Problem description: Output as a JSON list of strings the part of the entries that opens with the line containing "The width and height of the screenshot is (766, 574)." and closes with the line containing "will pyautogui.click(x=195, y=23).", with both of those lines included. Give one string per line, leave out blank lines, and include nothing outside that part.

Data supplied:
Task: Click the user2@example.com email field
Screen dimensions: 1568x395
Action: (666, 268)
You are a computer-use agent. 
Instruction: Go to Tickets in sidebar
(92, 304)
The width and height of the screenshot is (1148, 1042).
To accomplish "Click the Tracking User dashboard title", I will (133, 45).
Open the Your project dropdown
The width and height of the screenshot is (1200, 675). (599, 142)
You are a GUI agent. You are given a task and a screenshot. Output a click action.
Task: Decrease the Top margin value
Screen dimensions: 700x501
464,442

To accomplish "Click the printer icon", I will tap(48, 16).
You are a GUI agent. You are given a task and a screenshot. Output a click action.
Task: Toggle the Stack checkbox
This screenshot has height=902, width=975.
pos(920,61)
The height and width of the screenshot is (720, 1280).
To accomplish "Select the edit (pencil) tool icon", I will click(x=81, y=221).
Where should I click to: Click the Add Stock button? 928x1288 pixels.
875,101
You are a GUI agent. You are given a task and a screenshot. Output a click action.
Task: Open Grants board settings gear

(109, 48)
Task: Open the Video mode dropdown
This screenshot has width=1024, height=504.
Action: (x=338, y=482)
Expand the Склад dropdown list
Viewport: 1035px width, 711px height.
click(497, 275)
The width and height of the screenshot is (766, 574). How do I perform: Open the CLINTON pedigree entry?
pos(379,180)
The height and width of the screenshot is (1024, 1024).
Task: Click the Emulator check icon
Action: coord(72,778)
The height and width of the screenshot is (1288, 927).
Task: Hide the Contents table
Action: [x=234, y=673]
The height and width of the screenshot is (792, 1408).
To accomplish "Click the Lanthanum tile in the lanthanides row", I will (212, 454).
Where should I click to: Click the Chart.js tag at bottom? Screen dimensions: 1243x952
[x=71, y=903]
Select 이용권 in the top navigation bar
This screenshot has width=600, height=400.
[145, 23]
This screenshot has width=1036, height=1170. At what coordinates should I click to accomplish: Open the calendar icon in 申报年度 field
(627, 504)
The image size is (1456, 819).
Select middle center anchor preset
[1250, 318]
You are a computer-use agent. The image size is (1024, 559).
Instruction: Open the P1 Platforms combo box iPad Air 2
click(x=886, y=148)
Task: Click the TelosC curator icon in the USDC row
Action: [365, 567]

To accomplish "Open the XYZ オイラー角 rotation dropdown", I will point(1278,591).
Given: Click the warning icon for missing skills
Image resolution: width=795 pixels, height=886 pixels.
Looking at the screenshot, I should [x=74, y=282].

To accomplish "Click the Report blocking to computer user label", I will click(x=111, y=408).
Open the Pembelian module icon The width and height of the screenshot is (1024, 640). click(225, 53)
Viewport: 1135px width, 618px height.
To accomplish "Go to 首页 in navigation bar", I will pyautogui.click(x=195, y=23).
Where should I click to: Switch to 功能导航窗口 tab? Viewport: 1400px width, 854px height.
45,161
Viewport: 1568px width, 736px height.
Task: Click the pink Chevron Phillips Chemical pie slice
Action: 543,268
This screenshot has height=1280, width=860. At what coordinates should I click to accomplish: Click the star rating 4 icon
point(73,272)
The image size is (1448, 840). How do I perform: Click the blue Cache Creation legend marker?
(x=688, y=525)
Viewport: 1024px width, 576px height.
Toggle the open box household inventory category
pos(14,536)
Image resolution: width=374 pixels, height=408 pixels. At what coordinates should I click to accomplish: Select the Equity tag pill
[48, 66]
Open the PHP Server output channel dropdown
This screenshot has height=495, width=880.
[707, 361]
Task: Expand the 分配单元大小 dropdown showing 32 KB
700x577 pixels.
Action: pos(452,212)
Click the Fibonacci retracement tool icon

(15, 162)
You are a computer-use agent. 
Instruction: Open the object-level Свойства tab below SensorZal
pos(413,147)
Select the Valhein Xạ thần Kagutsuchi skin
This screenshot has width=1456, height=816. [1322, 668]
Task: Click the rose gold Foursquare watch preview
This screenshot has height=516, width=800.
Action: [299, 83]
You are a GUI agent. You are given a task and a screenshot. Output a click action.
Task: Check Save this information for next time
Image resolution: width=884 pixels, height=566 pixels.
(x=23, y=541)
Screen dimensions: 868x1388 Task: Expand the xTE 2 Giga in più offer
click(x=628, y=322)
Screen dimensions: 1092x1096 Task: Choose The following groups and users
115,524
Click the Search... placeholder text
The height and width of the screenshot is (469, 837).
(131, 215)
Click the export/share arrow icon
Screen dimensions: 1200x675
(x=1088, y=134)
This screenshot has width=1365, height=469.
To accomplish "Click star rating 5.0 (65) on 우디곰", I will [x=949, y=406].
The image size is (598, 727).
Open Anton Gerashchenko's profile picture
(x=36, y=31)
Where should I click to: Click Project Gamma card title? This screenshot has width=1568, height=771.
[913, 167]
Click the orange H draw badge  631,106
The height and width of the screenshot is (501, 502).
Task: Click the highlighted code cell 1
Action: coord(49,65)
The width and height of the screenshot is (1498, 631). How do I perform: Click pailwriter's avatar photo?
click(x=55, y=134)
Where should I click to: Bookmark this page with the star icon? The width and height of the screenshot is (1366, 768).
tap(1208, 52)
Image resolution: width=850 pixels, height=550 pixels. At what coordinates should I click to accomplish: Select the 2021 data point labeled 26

Answer to this exercise:
[
  "The width and height of the screenshot is (766, 574). How do I perform: Open the CLINTON pedigree entry?",
  "pos(379,180)",
  "The height and width of the screenshot is (1024, 1024).",
  "Task: Click the Emulator check icon",
  "Action: coord(72,778)",
  "The height and width of the screenshot is (1288, 927).",
  "Task: Hide the Contents table",
  "Action: [x=234, y=673]",
  "The height and width of the screenshot is (792, 1408).",
  "To accomplish \"Click the Lanthanum tile in the lanthanides row\", I will (212, 454).",
  "Where should I click to: Click the Chart.js tag at bottom? Screen dimensions: 1243x952",
  "[x=71, y=903]",
  "Select 이용권 in the top navigation bar",
  "This screenshot has width=600, height=400.",
  "[145, 23]",
  "This screenshot has width=1036, height=1170. At what coordinates should I click to accomplish: Open the calendar icon in 申报年度 field",
  "(627, 504)",
  "The image size is (1456, 819).",
  "Select middle center anchor preset",
  "[1250, 318]",
  "You are a computer-use agent. The image size is (1024, 559).",
  "Instruction: Open the P1 Platforms combo box iPad Air 2",
  "click(x=886, y=148)",
  "Task: Click the TelosC curator icon in the USDC row",
  "Action: [365, 567]",
  "To accomplish \"Open the XYZ オイラー角 rotation dropdown\", I will point(1278,591).",
  "Given: Click the warning icon for missing skills",
  "Image resolution: width=795 pixels, height=886 pixels.",
  "Looking at the screenshot, I should [x=74, y=282].",
  "To accomplish \"Click the Report blocking to computer user label\", I will click(x=111, y=408).",
  "Open the Pembelian module icon The width and height of the screenshot is (1024, 640). click(225, 53)",
  "Viewport: 1135px width, 618px height.",
  "To accomplish \"Go to 首页 in navigation bar\", I will pyautogui.click(x=195, y=23)."
]